Binational proposals for a common Jewish-Arab state in Palestine have existed since at least the 1920s. In 1925, Martin Buber in Germany and Judah Magnes in Palestine established the political organization Brit Shalom ("Covenant of Peace") to promote Jewish-Arab understanding in Palestine. Brit Shalom, which functioned until 1933, stood on a platform of creating "a binational state in which the two peoples will enjoy equal rights as befits the two elements shaping the country's destiny, irrespective of which of the two is numerically superior at any given time" (from their first publication Our Aspirations, 1927). It had a few hundred members, mostly European-born intellectuals like Buber and the journalist Robert Weltsch. Albert Einstein was sympathetic to its vision. The general concept of binationalism was to be adopted by other minority Zionist groups, like Hashomer Hatzair and Mapam, Kedmah Mizracha, the Ichud and the League for Jewish-Arab Rapprochement.

Before 1947, many leading Jewish intellectuals were firmly convinced that a binational state could be formed through partnership. One of the most prominent and forceful early advocates of binationalism was Buber, a renowned Jewish theologian. In 1939, shortly after he emigrated from Germany to British-ruled Palestine, he replied to a letter by Mahatma Gandhi, who thought that "Palestine belongs to the Arabs" and the Jews "should make that country their home where they were born."[citation needed] Buber rejected this idea but agreed that there had to be a consensus between Jews and Arabs in Palestine. He believed that Jews and Arabs needed to "develop the land together without one imposing his will on the other". In 1947, he wrote, "we describe our programme as that of a bi-national state — that is, we aim at a social structure based on the reality of two peoples living together... This is what we need and not a 'Jewish state'; for any national state in vast, hostile surroundings could mean pre-meditated national suicide".

However, when the Israeli state gained independence in 1948, Buber accepted it as a positive manifestation of Zionism, and embraced the two-state solution.

Hannah Arendt, known for her analyses of totalitarianism and fascism, also resisted the extremism that she saw as seizing the Zionist movement in 1947. In an article in the May 1948 issue of Commentary Magazine, she wrote:

"A federated state, finally could be the natural stepping stone for any later, greater federated structure in the Near East and the Mediterranean area...The real goal of the Jews in Palestine is the building up of a Jewish homeland. This goal must never be sacrificed to the pseudo-sovereignty of a Jewish state."

The 1947 UN Special Committee on Palestine Report of Subcommittee Two proposed three draft solutions to the Palestine conflict. The third solution called for a unitary democratic state in British Mandate of Palestine. Another proposal, the Morrison Grady Plan, is a British proposal presented by Herbert Morrison in July 1946, calling for federalization under overall British Trusteeship. Ultimately, both solutions failed to win the majority of the UN General Assembly.

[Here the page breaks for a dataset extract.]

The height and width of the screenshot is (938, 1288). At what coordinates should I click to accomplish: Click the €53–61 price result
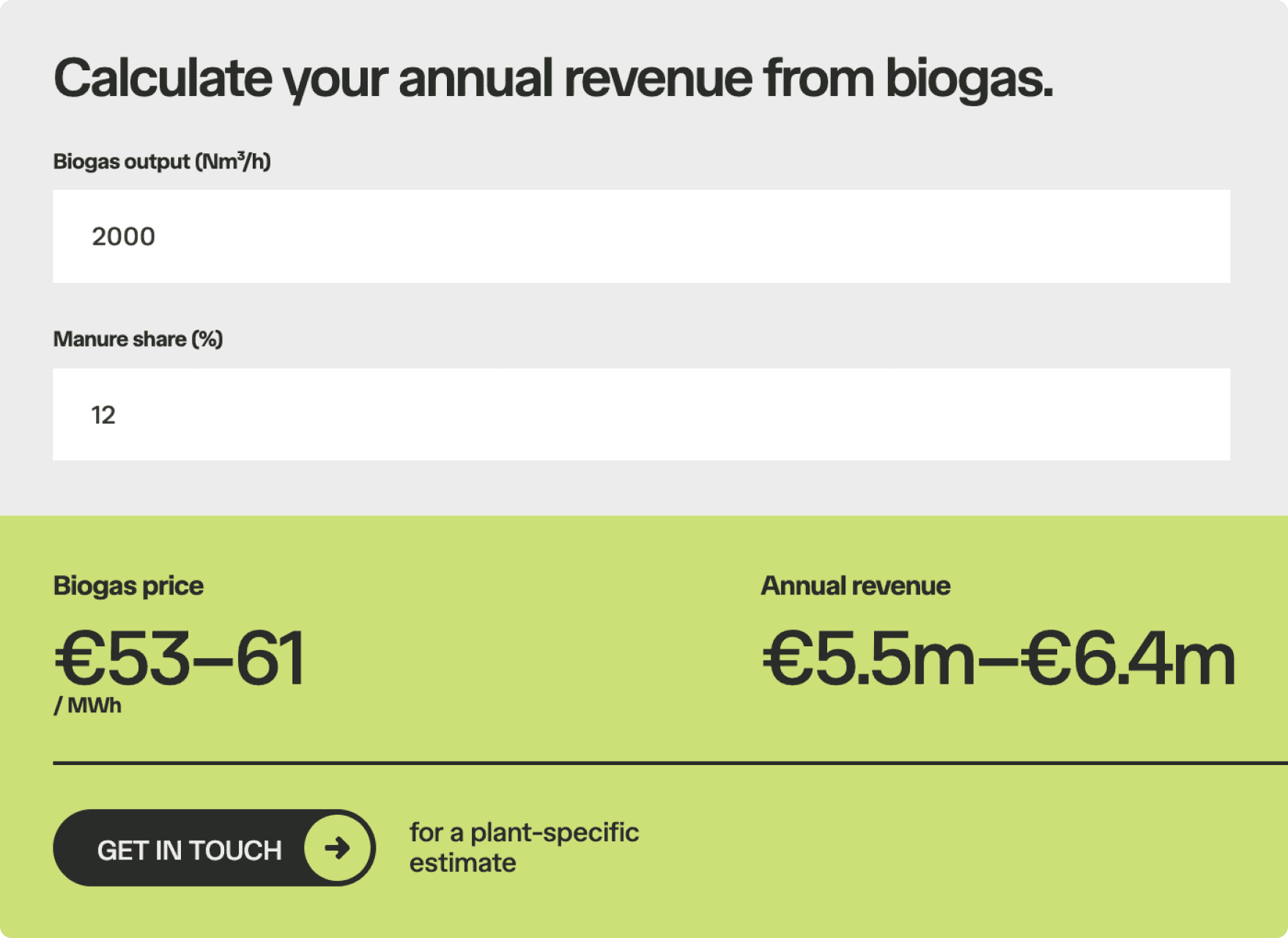(x=179, y=658)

After the 1947 UN Partition Plan demonstrated international support for the two-state solution, most of the opposition to the concept of a Jewish state, including binationalisms espoused by Martin Buber and Hannah Arendt, evaporated. During this climate change, Arendt also chronicled the sudden repression of dissents in the Zionist movement. After 1947, the official Zionist policy advocated a "Jewish state".

[edit] 1948 to 1967

With the establishment of Israel in May 1948, a binational solution became largely moot when much of Israel's native Arab population was displaced in the ensuing conflict. Some aspects of the binational ideal - such as equal political rights for the remaining Arabs - were granted in principle, but this was limited by the Israeli leadership's determination that the country would have a Jewish majority and political leadership. Successive Israeli governments have pursued a policy of encouraging Jewish immigration to Israel, known as aliyah, which guaranteed the Jewish majority.

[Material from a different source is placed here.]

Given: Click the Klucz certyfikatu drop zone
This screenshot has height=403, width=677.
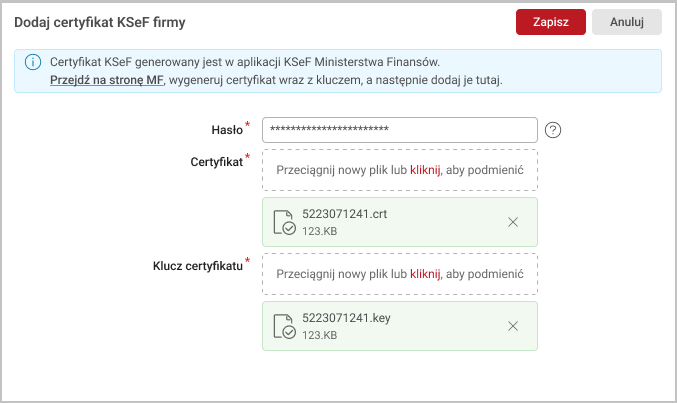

The Arab national movement mostly rejected the idea of a binational solution, as it saw little to gain from it; the Arab leadership was opposed to their people becoming a minority in what they saw as their own country.

[edit] 1967 to 1973

Israel's capture of the Gaza Strip from Egypt and the West Bank from Jordan in the Six Day War of 1967 was an occasion for renewing interest in the one-state ideal, while at the same time giving the two-state solution arguably the only window of opportunity to become a reality.

Israel's victory over its neighbours was greeted by euphoria within Israel, but some critical Israeli and foreign observers quickly recognised the new territories could pose a major long-term problem, and a considerable debate followed about what to do next. One option was the one-state solution: to annex the newly acquired territories (extend Israeli law and sovereignty to the new territories) and give the Palestinians living in these territories Israeli citizenship, just like the Palestinians absorbed in the 1948 war.

But Israelis feared that such a solution would significantly dilute Israel's Jewish majority. There were also other factors that made the two-state solution seem like a safer approach to discuss, if not to implement. The occupation of the new territories was seen by world community as such a huge setback that, for the first time, the idea of resolving the original conflict by returning only the newly occupied territories and establishing a state for the Palestinians therein in return for peace seemed to present a modicum of fairness in the face of the new catastrophe that has befallen the Palestinian community. Although the initial reaction of the Palestinians and of the neighboring Arab states was not encouraging, diplomatic pressure from the USA, the USSR, European countries, and the United Nations served to begin the process of almost institutionalizing the concept of the two-state solution as the only decent approach to the problem.

The abject defeat of Arab armies led to an initial rejectionist attitude in some Arab circles, which eased over time, leading to an almost dogmatic acceptance of the notion of a two-state solution. But while the Arab side was re-adjusting its position, the two-state solution was dealt a heavy blow as Israel began implementing the controversial policy of Jewish settlements in the territories, establishing "facts on the ground" while keeping open the question of the Palestinians' long-term fate.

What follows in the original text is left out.